Hamartia - Perder o alvo. Corresponde ao "Ratah" hebraico. É a palavra mais usada para pecado no Novo Testamento, aparecendo 173 vezes. Nas cartas paulinas ocorre 60 vezes. 

"Deve ser notado, que no Novo Testamento hamartia não descreve um definido ato de pecado, mas sim um estado, do qual provém o ato pecaminoso." 

"Esta palavra é usada no Novo Testamento para expressar o pecado em geral ou em particular uma ofensa que se comete contra Deus, destacando a culpabilidade que esta produz sobre a pessoa que a comete. Surgem três tipos de hamartia: 

O pecado como ato individual (Atos 2:38; 3:l9; I Tim. 5:22; Apoc. 1:5; 18:4; Heb. 1:3; 2:17; 5:1). 

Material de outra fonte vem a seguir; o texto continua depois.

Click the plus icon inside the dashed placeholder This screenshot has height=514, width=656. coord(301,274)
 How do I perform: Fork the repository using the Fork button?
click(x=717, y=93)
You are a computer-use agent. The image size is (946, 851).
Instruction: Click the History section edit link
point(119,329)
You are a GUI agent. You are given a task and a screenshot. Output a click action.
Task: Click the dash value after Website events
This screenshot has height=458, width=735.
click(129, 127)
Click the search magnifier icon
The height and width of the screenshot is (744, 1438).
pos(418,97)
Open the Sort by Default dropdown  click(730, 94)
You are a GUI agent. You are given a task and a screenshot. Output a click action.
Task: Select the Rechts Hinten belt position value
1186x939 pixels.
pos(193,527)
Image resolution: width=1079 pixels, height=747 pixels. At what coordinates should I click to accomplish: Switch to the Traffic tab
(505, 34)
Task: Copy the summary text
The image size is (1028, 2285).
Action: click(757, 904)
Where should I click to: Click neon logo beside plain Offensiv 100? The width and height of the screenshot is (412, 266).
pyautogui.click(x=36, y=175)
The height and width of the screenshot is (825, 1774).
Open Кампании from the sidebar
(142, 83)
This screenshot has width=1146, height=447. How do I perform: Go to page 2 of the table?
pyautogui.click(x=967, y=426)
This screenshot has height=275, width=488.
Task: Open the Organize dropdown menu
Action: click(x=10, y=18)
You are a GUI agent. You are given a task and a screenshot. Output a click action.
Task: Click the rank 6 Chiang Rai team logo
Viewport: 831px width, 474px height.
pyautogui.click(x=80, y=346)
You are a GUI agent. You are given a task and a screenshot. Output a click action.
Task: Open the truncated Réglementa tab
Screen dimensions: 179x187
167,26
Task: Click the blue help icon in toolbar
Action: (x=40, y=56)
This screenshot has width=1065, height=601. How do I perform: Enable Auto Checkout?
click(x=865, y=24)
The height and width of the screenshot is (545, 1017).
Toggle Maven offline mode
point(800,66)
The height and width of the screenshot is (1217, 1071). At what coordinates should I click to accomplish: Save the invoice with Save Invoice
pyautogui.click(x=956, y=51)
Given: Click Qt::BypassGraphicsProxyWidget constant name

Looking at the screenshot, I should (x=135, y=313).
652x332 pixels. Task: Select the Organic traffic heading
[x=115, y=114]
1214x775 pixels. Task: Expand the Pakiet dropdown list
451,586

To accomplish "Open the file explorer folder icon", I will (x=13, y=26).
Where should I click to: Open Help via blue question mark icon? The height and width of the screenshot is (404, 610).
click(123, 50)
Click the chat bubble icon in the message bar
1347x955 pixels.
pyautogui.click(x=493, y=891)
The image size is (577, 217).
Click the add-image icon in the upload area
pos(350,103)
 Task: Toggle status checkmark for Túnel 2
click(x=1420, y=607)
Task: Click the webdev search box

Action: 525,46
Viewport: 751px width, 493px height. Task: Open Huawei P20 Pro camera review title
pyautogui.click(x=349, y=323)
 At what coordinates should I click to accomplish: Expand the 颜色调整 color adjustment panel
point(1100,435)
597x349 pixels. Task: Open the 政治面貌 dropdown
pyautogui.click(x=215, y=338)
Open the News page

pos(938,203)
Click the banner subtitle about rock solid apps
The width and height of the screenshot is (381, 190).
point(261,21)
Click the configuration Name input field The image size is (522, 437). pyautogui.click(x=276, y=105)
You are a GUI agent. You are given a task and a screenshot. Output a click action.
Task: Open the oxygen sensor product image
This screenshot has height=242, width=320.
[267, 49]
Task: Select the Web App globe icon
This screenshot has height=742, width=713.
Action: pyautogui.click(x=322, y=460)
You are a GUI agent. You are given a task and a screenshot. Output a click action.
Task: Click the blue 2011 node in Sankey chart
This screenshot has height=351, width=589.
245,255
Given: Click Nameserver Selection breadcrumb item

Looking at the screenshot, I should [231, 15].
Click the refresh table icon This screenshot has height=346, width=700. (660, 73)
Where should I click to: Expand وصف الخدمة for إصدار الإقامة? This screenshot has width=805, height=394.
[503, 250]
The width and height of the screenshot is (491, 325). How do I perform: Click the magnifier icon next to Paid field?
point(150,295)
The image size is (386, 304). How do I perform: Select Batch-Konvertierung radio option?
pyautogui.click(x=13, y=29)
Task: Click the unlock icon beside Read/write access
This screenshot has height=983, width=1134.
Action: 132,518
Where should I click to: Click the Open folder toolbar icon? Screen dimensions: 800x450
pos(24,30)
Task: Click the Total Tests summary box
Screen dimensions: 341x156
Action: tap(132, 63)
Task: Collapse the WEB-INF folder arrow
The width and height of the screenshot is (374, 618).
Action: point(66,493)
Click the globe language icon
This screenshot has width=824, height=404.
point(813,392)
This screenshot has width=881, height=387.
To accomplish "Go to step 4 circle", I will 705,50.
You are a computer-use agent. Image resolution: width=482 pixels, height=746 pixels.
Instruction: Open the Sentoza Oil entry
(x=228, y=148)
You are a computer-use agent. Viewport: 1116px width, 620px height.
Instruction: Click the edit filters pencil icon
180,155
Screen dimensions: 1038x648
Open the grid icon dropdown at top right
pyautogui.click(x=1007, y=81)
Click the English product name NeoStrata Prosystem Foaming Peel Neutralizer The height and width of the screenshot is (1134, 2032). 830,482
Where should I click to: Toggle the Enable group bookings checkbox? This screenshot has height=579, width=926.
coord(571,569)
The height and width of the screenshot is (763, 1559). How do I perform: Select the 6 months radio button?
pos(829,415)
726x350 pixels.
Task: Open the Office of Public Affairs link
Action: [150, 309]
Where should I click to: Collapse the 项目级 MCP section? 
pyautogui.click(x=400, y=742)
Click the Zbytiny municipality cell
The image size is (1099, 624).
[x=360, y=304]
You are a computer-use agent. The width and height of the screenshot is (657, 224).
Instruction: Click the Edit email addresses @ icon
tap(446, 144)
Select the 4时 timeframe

Como expressão que descreve a natureza corrupta do homem e sua hostilidade contra Deus, a qual se apresenta em formas como: ter pecado (João 9:41; 15:22,24; 19:11; I João1:8), temos pecado (I João 3:5) e morrer no pecado (João 8:21,24; 9:34; 1 Cor. 15:17), conhecimento do pecado (Rom. 3:20), permanecer no pecado (Rom. 5:13,20; 6:1 ), corpo de pecado (Rom. 6:6), carne pecaminosa (Rom. 8:3). 

Como pecado em sentido geral que entrou no mundo por um homem (Rom. 5:12), que se torna visível pela existência da lei (Rom. 7:7-9), engana ao homem (Rom. 7:11; Heb. 3:13), assedia-o (Heb. 12:1), habita nele (Rom. 7:17,20), desperta-lhe as paixões pecaminosas (Rom. 7:5) e toda sorte de concupiscência (Rom. 7:8). Todos os homens estão debaixo do pecado (Rom. 3:9; Gál. 3:22) ao qual são vendidos como escravos (Rom. 6:16,20; 7:14; João 8:34; Gál. 2:.17) para servi-lo (Rom. 6:6) de acordo com a sua lei (Rom. 7:23) e para receber seu salário (Rom. 6:23), que é a morte (Rom. 5:21; 7:11; Tiago 1:15)." 8 

Asébeia - É o pecado que separa o homem de Deus. É usada apenas 6 vezes no Novo Testamento e pode ser traduzida por impiedade, perversidade, pecado. Quem comete este pecado afasta-se de Deus. 


Diferença Entre Pecado e Pecados


Alguns comentaristas querem fazer nítida distinção entre pecado no singular (hamartia - estado), e pecados no plural (paraptoma - passos em falso). 

Pensemos nas seguintes afirmações: 

"Pecado é caráter; pecados são conduta. Pecado é centro; pecados são circunferência. Pecado é raiz; pecados são frutos. Pecado é o produtor; pecados são o produto. Pecado é natureza; pecados são manifestações. Pecado é fonte; pecados são o fluxo. Pecado é o que somos; pecados são o que temos feito... Deus abomina o pecado com uma santa indignação."9 


Calvino assim se expressou sobre o pecado: 

"O pecado, nesta vida, produz os tormentos de uma consciência acusadora; na vida futura, os tormentos da morte. Agora podemos colher o fruto da justiça, a saber, a santidade; e a nossa esperança firme e que, no futuro, colheremos a vida eterna. Essas bênçãos, a menos que sejamos embotados além de toda a medida, deveriam gerar em nossa mente o ódio e o horror ao pecado, como também o amor e o desejo pela justiça." 


Referências: 


O Novo Testamento Interpretado Versículo por Versículo, vol. VI, pág. 16. 

Signs of the Times, 18 de dezembro de 1893. 

Review and Herald, 14 de setembro de 1897. 

Grande Conflito, pág. 493. 

Idem, pág. 492. 

Estudos no Livro dos Salmos, págs. 98 e 99, Kyle M. Yates. 

William Barclay, New Testament Words, pág, 119. 

Mário Veloso. O Homem uma Pessoa Vivente, págs. 88 e 89. 

C. N. Keen - A Doutrina do Pecado, pág. 7.